Apartheid law to fall

The hated and devastating law that saw all marriages north of the red line being out of community of property, is finally about to be axed from Namibia's law books.

14 September 2018 | Justice

Home affairs minister Frans Kapofi is putting the final touches to a new piece of legislation that will effectively change the face of marriage in the county, especially in the northern regions.

Included is an unprecedented recommendation that couples countrywide will be able to choose their marriage regime on a schedule that will be attached to their marriage certificate.

The new law will also replace the shocking colonial/apartheid era legislation which stipulates that all marriages north of the red line are out of community of property.

This has brought unprecedented hardship, especially to women once their husbands die and relatives move in to claim assets, including land and other belongings.

The new law on marriages will be tabled in cabinet by the end of this month.

According to Kapofi, they want to give people the option to choose how they will be married - in or out of community of property.

A schedule, on which couples clearly mark their choice - will thus be attached to the marriage certificate.

“We are working on all those details to make life much easier.

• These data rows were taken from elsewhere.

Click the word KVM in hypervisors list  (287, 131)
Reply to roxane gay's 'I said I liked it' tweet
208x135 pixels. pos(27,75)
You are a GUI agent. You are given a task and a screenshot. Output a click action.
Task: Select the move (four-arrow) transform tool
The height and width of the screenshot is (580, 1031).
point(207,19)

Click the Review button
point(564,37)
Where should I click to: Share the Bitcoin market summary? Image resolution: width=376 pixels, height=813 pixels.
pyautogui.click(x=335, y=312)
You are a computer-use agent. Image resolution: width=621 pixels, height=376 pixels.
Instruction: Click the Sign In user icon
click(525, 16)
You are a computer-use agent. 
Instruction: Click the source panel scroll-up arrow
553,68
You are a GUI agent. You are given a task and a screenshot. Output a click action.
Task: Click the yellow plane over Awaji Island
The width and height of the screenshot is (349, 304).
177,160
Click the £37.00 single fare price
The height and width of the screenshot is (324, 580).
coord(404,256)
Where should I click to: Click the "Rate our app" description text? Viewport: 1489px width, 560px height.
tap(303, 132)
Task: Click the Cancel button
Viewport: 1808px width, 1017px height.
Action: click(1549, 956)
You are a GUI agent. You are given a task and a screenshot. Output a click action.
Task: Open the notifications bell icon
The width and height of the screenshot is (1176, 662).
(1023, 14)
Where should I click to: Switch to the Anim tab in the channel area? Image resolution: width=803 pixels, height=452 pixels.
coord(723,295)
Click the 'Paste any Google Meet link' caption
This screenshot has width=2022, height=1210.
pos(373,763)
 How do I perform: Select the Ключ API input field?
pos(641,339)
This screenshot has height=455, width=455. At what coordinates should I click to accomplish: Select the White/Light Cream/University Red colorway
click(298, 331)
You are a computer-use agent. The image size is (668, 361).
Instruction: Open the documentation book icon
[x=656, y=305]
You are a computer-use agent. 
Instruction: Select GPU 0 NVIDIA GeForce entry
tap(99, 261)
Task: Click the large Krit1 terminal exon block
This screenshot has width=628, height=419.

Time will tell how practical this is, because we still have to take this bill to parliament,” said Kapofi.

Local lawyers charge between N$1500 and N$3 500 to draft, review and register an antenuptial contract.



In community of property

In terms of this marriage contract both parties are the owners of the joint estate.

From the start of the marriage all assets and liabilities are incorporated in a single, joint estate, with certain assets being excluded.

Assets accumulated by one or both parties prior to the marriage also become part of the joint estate owned by both parties.

In this case, assets that are excluded are, for example, those inherited by one of the parties on the distinct understanding that they will not form part of the joint estate.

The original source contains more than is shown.